> _DATA_
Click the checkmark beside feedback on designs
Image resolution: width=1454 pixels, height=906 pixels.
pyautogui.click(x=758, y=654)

--

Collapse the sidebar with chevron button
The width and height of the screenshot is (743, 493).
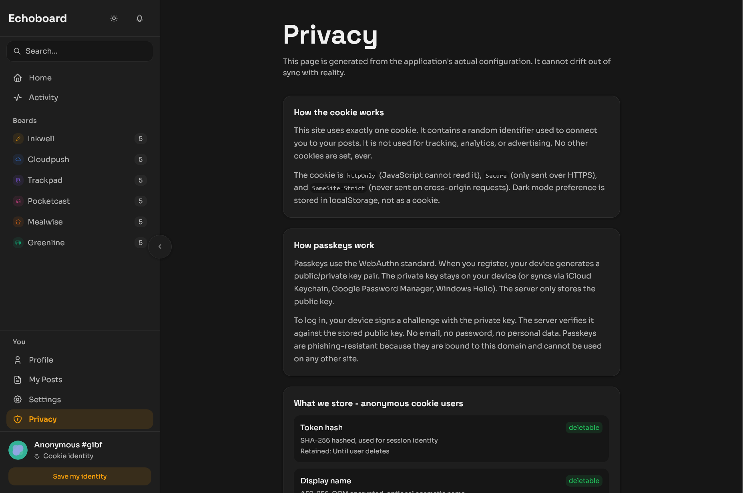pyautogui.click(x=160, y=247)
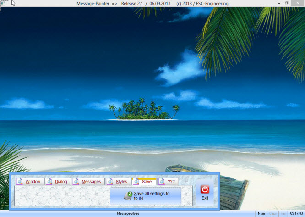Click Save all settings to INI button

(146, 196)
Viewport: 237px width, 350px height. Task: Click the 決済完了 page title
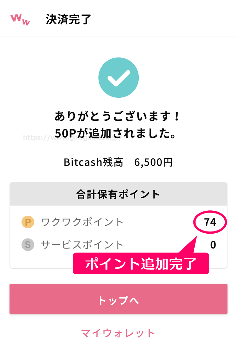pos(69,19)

...

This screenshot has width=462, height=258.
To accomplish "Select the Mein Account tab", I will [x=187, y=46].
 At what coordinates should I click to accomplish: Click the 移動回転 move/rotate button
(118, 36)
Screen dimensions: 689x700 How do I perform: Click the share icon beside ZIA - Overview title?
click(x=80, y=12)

> _DIRECTIONS_
Rewrite the lines between the one holding "Screen dimensions: 689x700" and the one holding "click(x=80, y=12)", inclusive, replacing "share icon" with "bookmark icon" and keeping everything else the same.

> _SOLUTION FOR THIS EXERCISE_
Screen dimensions: 689x700 How do I perform: Click the bookmark icon beside ZIA - Overview title?
click(x=80, y=12)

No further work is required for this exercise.